The simplistic dialogue, achingly sincere and devoid of slang or sarcasm, is also intentional.

Sometimes, Mann said, people describe his content as “a little bit too on the nose, or it’s a little bit cringe, or why is the dialogue so direct.” But it’s intentional. “That way, children can understand, but also people who don’t speak English can understand,” he said.

Forty percent of Dhar Mann’s audience is overseas, he said in an email. His biggest audience on YouTube is the 18 to 24 demographic; on Facebook, it’s 25 to 34.

“Facebook and YouTube don’t give data for audience under 13 so I can’t say for sure 7 to 10 is the fastest growing audience, it just feels like it based on my interactions with people,” he wrote in an email.

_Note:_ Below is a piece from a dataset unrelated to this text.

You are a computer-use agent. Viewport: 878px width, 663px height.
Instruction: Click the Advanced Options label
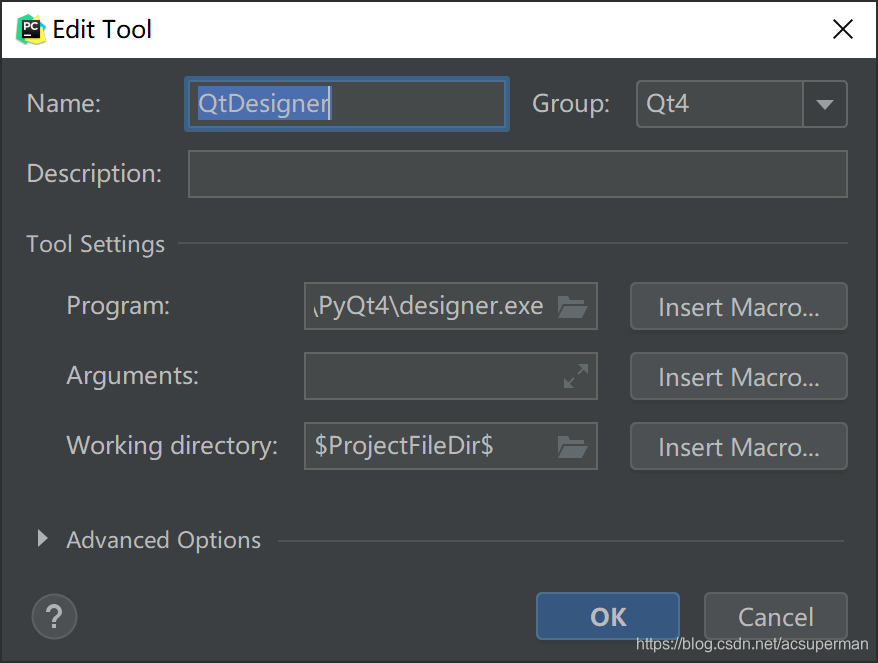[x=163, y=540]
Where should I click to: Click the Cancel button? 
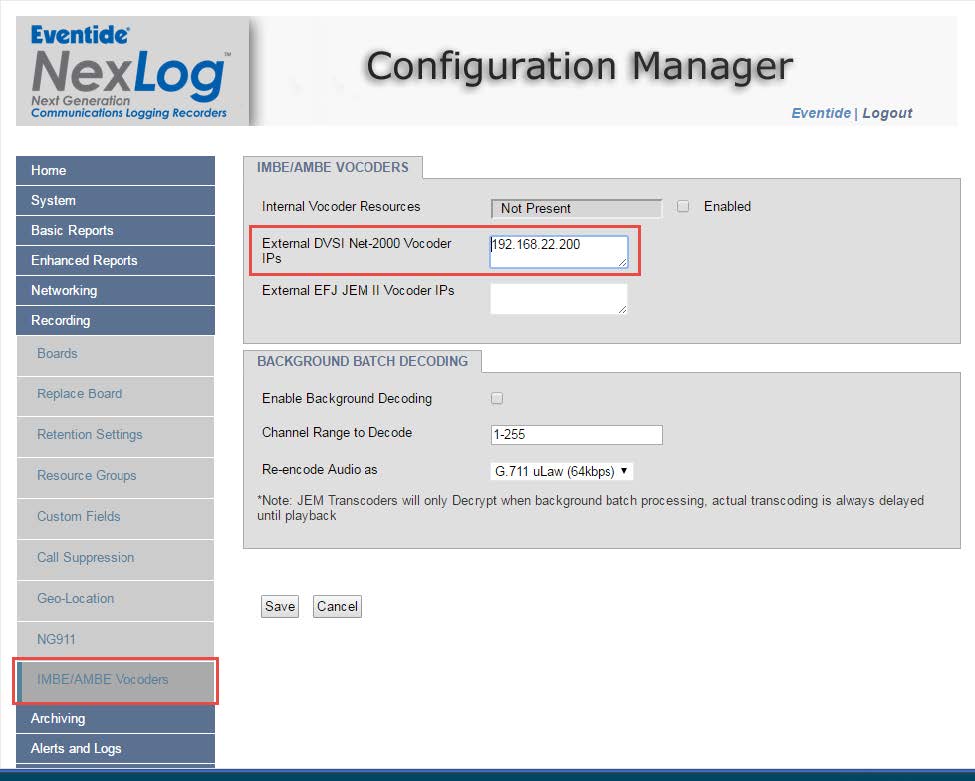[x=337, y=607]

Most of his videos incorporate timely narratives about police-calling Karens and COVID-19 hoarders, but in style and tone they are more reminiscent of 1980s after-school specials and the educational short films of the ’50s than other content that’s popular today.

The characters are broad and simple, each representing a demographic that any fourth grader could recognise: angry mom, spoiled wife, mean girl, lazy husband. They seem almost like instructional videos an alien species might watch to learn the basic points of American social dynamics.

“You will never not see a gold-digger video,” Mulroney said. “They can twist that story so many times. People love those gold-digger stories, they really do.”

Mann’s moral philosophy can at times feel thin and absolutist. A common narrative arc involves a bully mocking the protagonist for being poor or having acne; then a twist of fate strikes the bully with poverty or pimples. The videos often imply that having any kind of social problem is a form of shameful karmic punishment.

Still, the size of his audience suggests that Mann is tapping into something millions of people find compelling. In trying times — say, a pandemic with no end in sight paired with devastating wildfires on several continents and a bleak climate outlook — people want to see villains reformed and lessons delivered. No ambiguity, no debates. Everything turns out just right.